Hemos comido en El Molino como mínimo una vez al año, en agosto, pero siempre es más de una.
Hace 33 años que cada 20 de agosto, o fecha lo más cercana posible, vengo a comer al Molino y nunca me ha defraudado lo más mínimo. Al principio fueron menús largos y estrechos, luego menús degustación, en otras ocasiones carta; siempre he salido satisfecho.

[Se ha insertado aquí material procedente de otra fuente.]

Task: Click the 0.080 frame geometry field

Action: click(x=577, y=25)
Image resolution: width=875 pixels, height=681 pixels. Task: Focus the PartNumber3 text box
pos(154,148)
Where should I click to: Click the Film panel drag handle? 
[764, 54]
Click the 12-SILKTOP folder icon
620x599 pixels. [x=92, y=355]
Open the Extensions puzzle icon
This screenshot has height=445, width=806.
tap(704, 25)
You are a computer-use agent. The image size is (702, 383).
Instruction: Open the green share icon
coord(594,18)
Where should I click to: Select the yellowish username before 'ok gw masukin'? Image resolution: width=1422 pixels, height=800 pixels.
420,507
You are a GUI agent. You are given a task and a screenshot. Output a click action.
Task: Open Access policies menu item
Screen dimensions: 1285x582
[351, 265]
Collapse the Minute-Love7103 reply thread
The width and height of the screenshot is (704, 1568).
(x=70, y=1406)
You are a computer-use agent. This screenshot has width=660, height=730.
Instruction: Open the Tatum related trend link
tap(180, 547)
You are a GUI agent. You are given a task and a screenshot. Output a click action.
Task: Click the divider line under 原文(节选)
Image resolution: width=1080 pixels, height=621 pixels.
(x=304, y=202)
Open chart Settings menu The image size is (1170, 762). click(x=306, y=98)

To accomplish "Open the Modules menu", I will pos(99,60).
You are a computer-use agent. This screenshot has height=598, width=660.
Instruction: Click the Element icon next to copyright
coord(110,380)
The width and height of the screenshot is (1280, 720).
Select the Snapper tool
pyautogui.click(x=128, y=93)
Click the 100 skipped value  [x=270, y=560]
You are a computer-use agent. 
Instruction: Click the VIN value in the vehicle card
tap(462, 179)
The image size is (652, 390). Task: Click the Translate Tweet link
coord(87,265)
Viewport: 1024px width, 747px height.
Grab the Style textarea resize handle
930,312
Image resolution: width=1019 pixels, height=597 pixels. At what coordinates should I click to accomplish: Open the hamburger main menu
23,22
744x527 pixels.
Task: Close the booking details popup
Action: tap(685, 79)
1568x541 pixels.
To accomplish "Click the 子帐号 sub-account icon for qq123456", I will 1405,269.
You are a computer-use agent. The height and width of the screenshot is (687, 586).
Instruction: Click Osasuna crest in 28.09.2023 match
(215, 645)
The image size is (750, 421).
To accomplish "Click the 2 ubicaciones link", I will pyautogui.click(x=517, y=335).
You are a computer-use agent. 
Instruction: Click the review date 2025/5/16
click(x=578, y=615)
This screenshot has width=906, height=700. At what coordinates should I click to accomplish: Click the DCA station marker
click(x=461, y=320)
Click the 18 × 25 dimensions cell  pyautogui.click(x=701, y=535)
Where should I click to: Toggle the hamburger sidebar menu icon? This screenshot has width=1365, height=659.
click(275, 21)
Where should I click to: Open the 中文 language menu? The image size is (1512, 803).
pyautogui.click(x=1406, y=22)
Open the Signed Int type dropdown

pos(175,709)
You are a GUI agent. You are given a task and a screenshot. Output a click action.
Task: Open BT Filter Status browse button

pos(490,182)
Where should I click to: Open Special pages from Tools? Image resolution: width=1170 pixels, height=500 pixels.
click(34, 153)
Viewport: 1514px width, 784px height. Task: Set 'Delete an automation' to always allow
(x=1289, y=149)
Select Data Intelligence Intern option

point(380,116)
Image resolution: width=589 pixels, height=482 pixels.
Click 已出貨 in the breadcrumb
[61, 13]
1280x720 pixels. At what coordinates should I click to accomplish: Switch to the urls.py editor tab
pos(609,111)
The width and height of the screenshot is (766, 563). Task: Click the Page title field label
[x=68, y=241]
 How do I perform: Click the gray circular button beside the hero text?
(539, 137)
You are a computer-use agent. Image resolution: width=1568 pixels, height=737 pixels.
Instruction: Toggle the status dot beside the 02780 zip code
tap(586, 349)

Hoy vuelvo a salir con la sonrisa en la cara, satisfecho, y mi acompañante también. De unos años a esta parte siempre nos ha atendido Elvira, una jefe de sala con un saber estar como pocos y a la que siempre hacemos caso en sus recomendaciones, quizás una parte de este continuo éxito sea su consejo.
Comenzamos con unos aperitivos memorables: brandada, paté de ave, mejillón jalapeño, tartar de tudanca y anchoa, croqueta y el siempre bienvenido aceite de oliva virgen extra.
Tomate de Eco-Tierra Mojada, en su punto, con bonito ahumado. Este último es una pasada de sabor y el ligero toque ahumado que le viene como anillo al dedo.
Carpaccio de tudanca. Un señor carpaccio con sabor a carne, sin disfraces, producto cien por cien cántabro, acompañado de unos ricos tortos de maíz y unas lascas de trufa de verano.
Tronco de bonito. En su punto perfecto, lo que más me ha gustado de la comida. Elaboración de diez, acompañado de una picada de tomate con un ligero picorcillo fruto de las piparras. Una auténtica delicia, producto y mínima injerencia.
Para terminar, un taco de entrecot de tudanca, carne de vaca de verdad en su punto y con la justa madurez.
Dos postres, helado de queso y soufflé de chocolate.
Otra comida en El Molino para el recuerdo.